The markhor is also known as Shakhawat. The markhor is the national animal of Pakistan. Markhor marionettes are used in the Afghan puppet shows known as buz-baz. Local names: 1) Persian, Urdu and Kashmiri: markhor; 2) Pashto: margumay; 3) Ladaki: rache, rapoche (male) and rawache (female); 4) Burushaski: halden, haldin (male) and giri, giri Halden (female); 5) Shina: Boom Mayaro, (male) and Boom Mayari (female); 6) Brahui: rezkuh, matt (male) and hit, harat (female); 7) Baluchi: pachin, sara (male) and buzkuhi (female); 8) Wakhi: youksh, ghashh (male) and moch (female); 9) Khowar/Chitrali: Shara (male)& maxhegh (female). +

See Separate Article MARKHOR factsanddetails.com

Snow Leopards

Snow leopards are the national predator of Pakistan.
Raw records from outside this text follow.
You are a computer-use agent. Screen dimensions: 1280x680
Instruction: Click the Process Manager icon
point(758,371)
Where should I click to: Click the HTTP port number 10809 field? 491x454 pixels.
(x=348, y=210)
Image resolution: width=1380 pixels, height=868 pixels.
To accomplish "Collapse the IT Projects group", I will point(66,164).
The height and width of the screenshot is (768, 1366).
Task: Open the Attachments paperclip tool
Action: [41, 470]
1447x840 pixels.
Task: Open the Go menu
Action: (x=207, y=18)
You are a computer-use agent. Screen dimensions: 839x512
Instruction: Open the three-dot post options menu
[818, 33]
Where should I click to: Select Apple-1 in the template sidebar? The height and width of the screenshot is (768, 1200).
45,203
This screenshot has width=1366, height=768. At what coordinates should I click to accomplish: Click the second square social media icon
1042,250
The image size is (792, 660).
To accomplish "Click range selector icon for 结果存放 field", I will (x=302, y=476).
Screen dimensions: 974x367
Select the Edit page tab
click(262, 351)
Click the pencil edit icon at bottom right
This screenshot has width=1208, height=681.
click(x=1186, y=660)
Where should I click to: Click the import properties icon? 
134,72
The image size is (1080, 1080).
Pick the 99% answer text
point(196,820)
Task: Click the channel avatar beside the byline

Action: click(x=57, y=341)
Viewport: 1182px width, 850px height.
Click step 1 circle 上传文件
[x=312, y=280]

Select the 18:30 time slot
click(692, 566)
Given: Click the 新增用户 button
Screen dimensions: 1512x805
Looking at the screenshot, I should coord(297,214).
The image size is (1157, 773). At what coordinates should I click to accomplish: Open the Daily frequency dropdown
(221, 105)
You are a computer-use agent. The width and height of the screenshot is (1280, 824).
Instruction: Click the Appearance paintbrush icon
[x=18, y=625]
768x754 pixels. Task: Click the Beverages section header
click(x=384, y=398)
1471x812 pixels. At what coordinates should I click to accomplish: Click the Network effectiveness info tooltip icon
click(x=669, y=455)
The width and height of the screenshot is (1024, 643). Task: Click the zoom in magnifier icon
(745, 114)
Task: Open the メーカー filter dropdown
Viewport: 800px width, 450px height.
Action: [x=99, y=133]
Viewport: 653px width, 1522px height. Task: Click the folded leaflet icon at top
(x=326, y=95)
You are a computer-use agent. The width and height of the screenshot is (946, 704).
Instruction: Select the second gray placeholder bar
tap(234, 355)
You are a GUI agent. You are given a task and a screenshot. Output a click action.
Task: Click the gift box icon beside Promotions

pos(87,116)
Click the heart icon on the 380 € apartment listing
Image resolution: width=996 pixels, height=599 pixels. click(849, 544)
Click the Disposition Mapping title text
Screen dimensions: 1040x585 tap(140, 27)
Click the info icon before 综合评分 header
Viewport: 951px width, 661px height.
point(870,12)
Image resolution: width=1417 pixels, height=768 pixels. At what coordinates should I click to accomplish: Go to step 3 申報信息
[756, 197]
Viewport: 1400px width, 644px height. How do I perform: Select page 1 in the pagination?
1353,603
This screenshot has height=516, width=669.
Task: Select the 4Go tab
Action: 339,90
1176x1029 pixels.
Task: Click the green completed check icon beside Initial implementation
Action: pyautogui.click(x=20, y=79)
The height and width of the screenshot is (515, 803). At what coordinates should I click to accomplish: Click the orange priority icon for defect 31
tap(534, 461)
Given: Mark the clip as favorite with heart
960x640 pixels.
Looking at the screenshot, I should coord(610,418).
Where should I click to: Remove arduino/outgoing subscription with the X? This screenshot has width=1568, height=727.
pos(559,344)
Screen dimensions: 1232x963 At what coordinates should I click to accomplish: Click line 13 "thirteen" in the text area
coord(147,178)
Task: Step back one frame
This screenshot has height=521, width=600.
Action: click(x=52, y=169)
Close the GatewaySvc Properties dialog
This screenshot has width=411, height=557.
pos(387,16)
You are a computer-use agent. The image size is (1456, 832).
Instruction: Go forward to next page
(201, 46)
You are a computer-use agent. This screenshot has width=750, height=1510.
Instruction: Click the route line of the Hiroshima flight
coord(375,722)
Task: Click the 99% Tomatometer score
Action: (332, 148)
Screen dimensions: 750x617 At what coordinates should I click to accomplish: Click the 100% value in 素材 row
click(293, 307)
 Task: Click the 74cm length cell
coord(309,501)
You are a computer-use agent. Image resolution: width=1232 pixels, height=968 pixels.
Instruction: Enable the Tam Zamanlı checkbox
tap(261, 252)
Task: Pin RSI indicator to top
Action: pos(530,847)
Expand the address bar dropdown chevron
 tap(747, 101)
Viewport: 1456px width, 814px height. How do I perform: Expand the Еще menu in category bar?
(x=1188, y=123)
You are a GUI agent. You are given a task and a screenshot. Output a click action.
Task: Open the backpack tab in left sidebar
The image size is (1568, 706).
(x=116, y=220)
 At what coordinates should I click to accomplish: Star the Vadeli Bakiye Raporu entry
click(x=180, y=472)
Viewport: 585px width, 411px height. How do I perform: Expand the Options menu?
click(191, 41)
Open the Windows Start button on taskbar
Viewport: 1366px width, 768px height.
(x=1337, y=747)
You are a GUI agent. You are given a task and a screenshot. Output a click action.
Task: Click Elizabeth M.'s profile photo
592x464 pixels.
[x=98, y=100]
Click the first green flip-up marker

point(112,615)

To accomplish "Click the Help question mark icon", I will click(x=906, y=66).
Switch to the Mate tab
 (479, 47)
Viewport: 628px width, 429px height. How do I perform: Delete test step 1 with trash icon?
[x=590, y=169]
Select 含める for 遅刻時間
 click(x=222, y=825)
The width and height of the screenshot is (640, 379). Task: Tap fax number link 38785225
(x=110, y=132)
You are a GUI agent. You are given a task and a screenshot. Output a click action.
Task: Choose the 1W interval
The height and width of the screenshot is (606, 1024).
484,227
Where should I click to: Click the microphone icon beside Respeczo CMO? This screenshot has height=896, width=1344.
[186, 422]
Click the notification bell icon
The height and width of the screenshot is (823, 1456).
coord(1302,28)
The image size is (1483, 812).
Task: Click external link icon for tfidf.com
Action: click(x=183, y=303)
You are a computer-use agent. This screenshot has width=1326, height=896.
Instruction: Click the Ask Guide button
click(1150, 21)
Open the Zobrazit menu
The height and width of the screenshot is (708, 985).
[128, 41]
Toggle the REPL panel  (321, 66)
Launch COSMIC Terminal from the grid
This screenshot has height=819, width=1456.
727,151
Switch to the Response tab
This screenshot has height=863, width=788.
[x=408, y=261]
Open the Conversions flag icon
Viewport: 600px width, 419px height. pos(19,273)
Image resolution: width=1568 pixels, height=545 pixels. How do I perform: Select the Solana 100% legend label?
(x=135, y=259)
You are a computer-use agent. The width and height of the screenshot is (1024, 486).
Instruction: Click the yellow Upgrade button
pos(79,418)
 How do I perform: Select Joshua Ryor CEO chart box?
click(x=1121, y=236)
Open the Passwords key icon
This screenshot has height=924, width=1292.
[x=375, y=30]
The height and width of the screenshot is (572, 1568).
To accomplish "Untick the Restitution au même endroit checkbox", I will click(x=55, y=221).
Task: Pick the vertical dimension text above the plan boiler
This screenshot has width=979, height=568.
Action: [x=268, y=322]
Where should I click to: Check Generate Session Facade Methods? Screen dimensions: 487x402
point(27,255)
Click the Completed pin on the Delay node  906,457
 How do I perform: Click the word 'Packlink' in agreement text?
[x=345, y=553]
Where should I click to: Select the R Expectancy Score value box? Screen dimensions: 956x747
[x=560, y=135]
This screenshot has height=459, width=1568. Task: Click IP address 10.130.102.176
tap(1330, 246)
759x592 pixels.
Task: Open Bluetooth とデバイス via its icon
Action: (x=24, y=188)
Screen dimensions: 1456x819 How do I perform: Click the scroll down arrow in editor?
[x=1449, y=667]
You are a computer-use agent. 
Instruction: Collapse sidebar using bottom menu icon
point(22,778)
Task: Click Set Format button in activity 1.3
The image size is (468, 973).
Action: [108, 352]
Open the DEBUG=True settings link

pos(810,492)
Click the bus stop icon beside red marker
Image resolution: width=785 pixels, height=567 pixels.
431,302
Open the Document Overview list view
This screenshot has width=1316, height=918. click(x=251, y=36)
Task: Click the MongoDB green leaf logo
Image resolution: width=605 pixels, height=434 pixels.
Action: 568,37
They are called barfano chita—“snow cheetah”—in Urdu. Helen Freeman of the International Snow Leopard Trust, quoted in “Wild Cats of the World” said: “We feel the spirit of the mountains. In the cat there is a freedom to roam a region that is rugged and wild and often defies you to put one foot in front of the other, let alone leap. And the animal lives there, not with destruction, but with beauty."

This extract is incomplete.